◆ **Dataset**:
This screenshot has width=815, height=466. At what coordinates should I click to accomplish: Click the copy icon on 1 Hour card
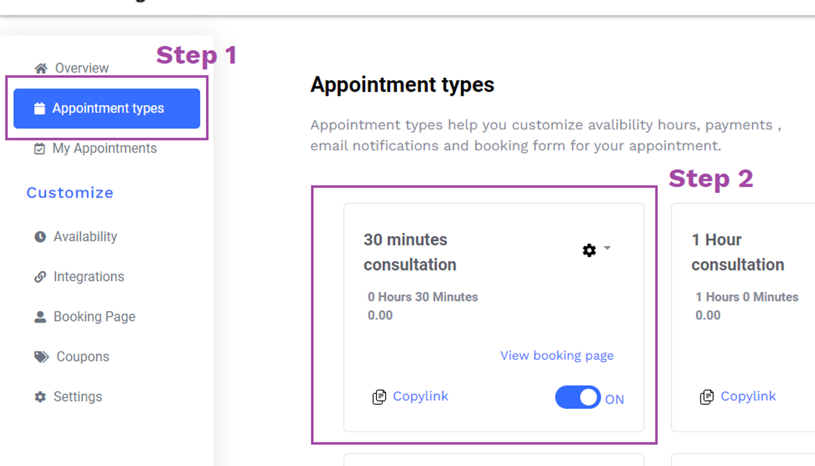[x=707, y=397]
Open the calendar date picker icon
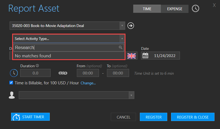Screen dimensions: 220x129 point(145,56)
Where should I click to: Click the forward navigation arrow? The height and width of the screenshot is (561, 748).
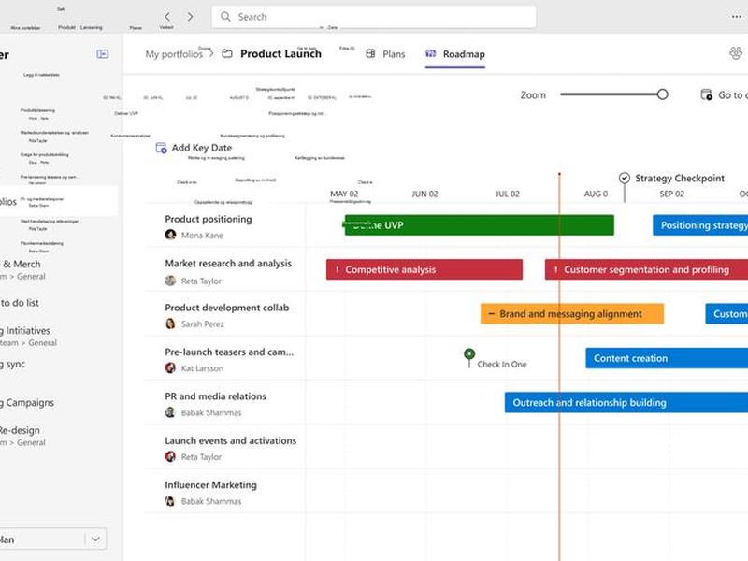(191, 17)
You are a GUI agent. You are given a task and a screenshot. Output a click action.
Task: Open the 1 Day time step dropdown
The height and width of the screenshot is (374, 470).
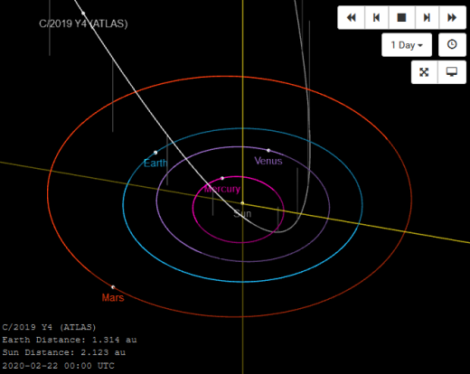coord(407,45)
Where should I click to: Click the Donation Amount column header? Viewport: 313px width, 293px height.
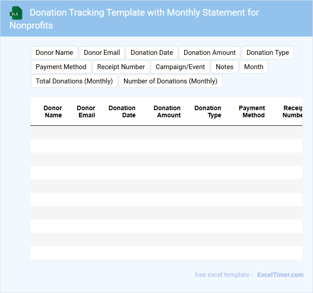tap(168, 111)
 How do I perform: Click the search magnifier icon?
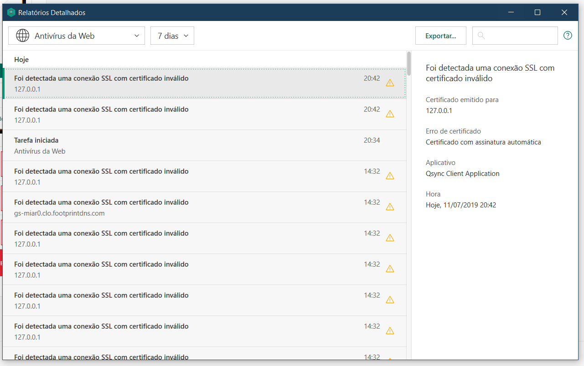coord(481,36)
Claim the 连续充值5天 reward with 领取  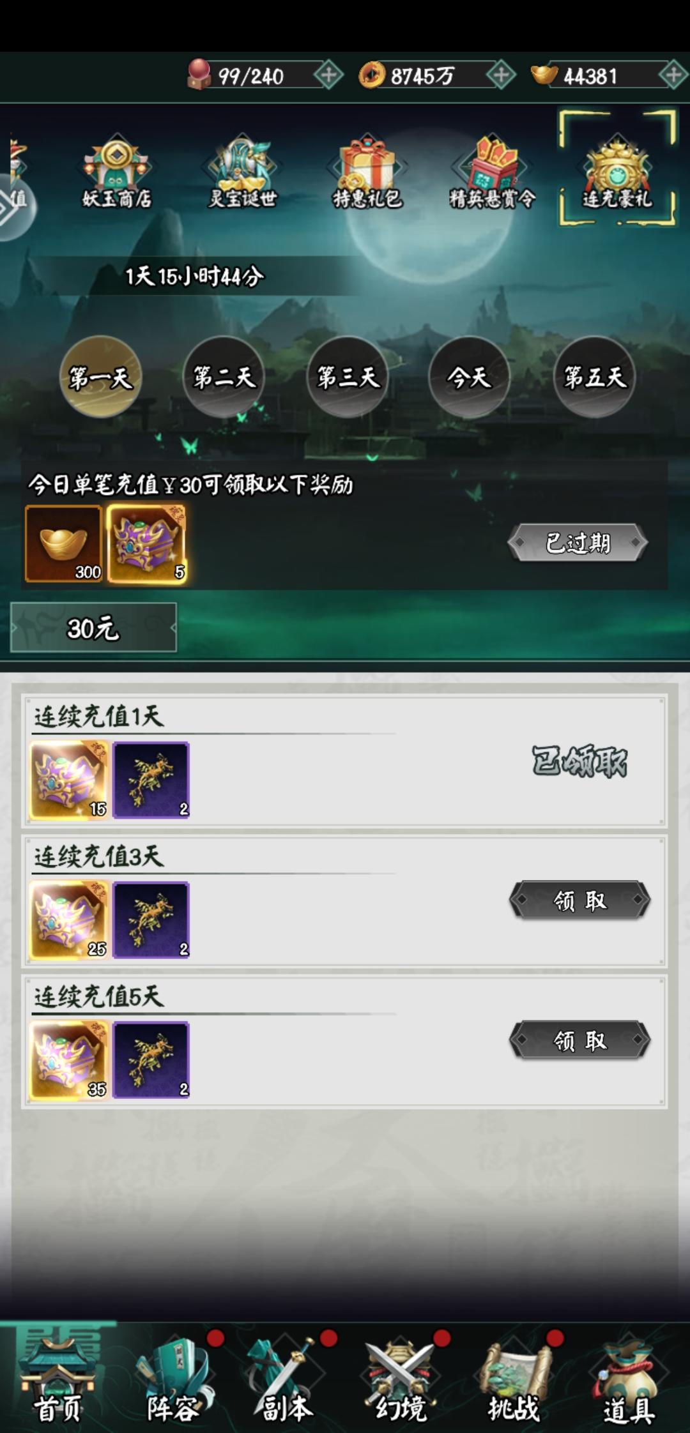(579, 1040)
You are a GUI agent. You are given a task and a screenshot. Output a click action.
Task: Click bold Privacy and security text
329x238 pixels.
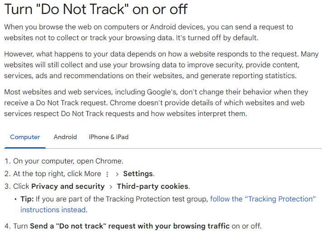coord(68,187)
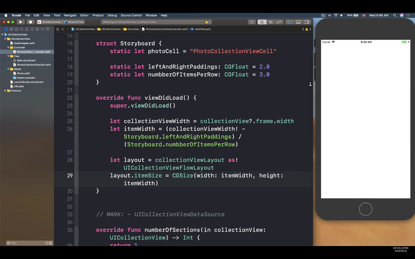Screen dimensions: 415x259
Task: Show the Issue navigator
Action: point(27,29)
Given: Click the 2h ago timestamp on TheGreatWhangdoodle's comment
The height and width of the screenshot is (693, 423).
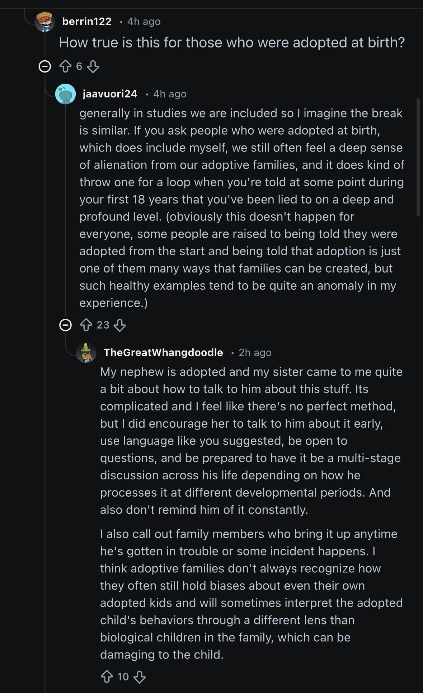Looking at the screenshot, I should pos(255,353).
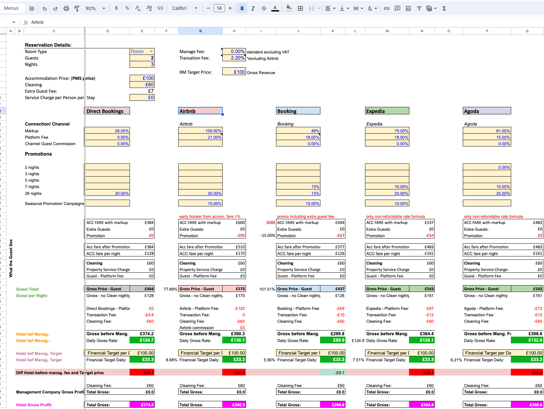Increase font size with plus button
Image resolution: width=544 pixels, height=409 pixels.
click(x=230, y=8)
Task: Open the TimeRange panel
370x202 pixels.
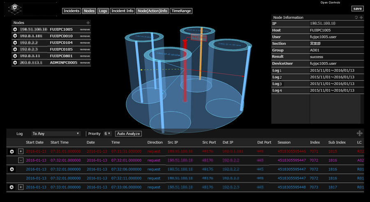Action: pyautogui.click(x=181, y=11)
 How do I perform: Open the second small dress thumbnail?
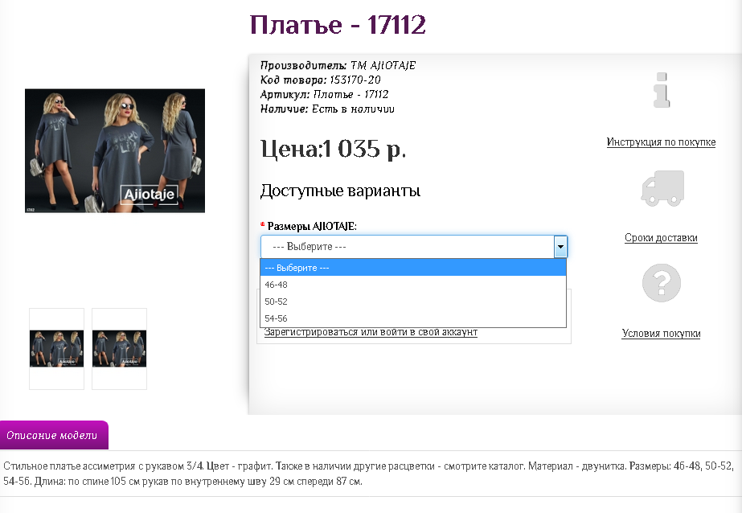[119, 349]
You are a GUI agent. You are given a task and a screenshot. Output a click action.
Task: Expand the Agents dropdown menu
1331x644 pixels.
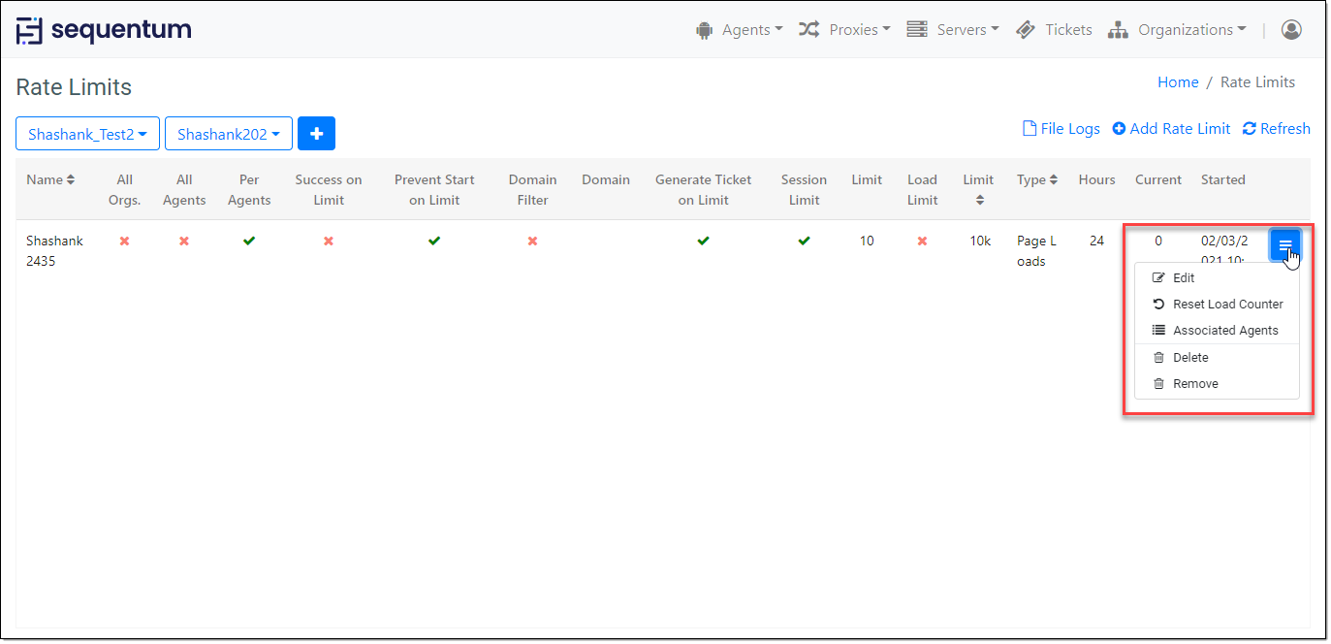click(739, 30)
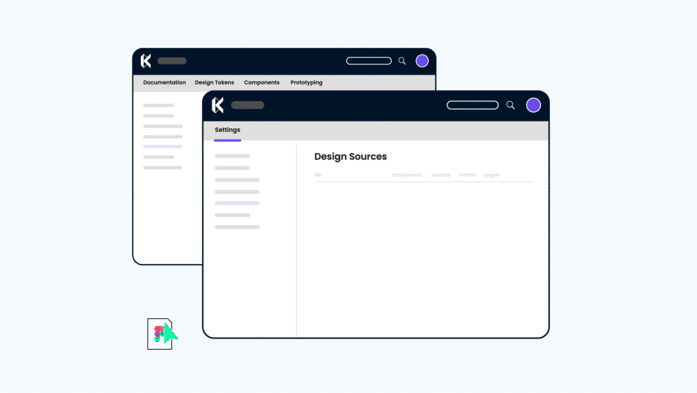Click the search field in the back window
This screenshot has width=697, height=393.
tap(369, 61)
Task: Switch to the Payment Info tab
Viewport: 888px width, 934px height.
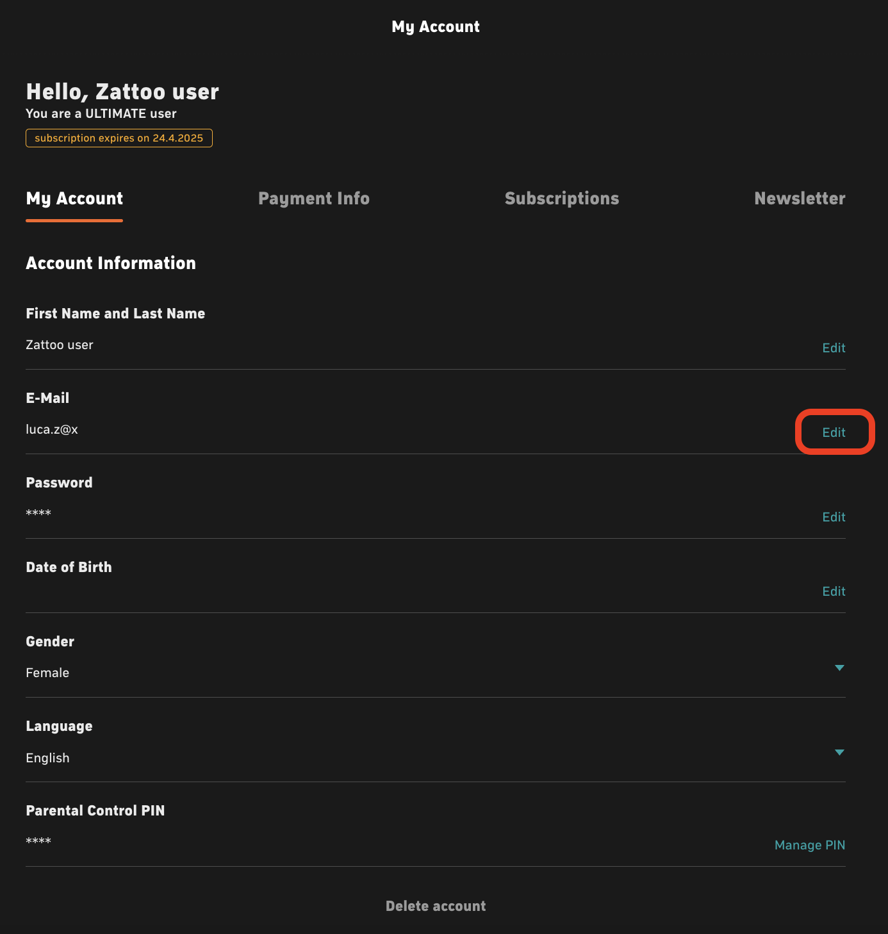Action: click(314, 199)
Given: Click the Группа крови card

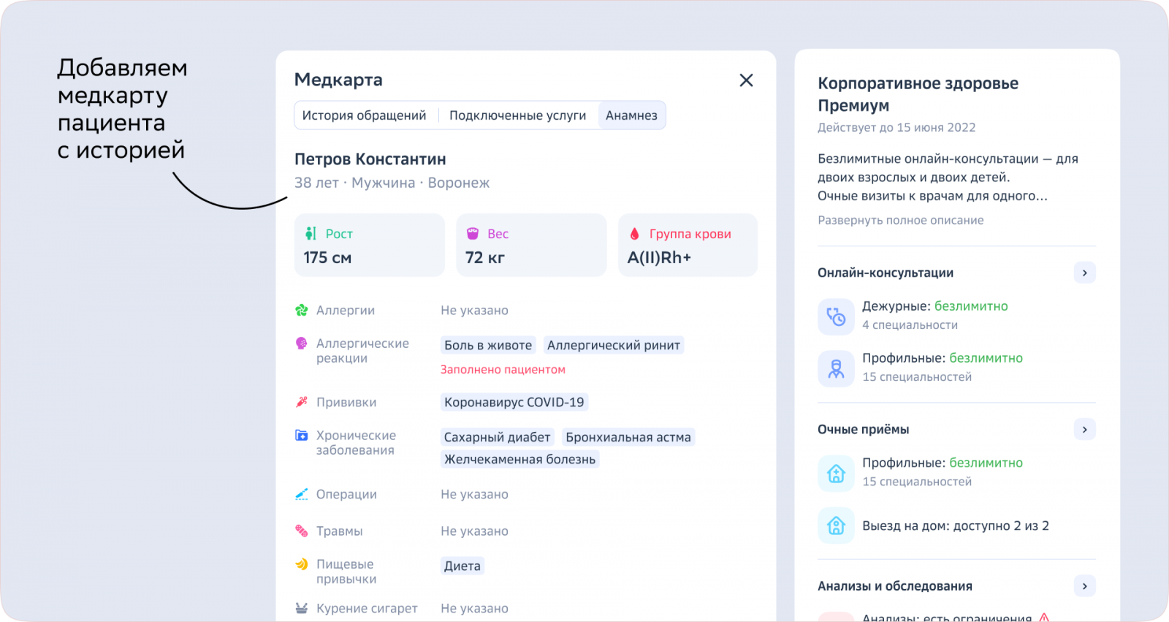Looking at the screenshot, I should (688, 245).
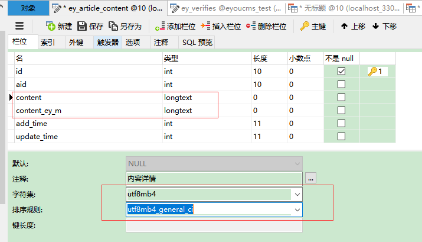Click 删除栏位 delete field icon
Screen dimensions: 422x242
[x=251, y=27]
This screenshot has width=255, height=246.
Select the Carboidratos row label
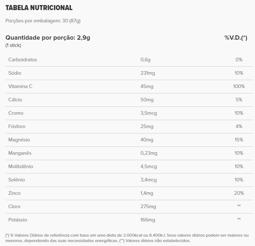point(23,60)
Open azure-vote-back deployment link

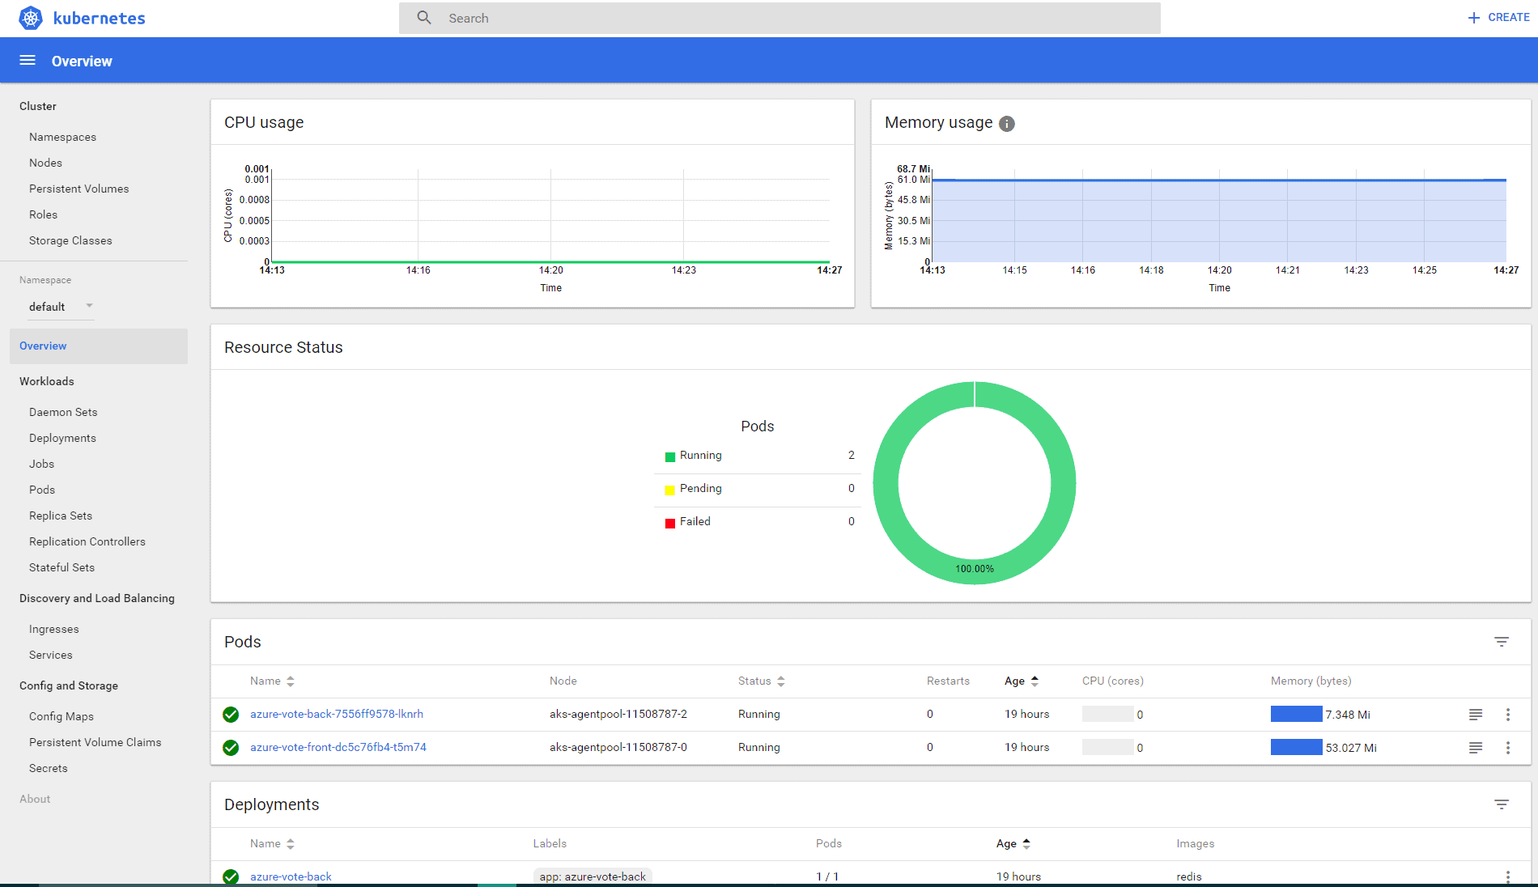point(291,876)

◆ **To do**: Every line in the listing that holds "dropdown" belongs in the answer.

◆ **Your solution**:
Task: Open the 1 Day time step dropdown
Task: Expand the Agents dropdown menu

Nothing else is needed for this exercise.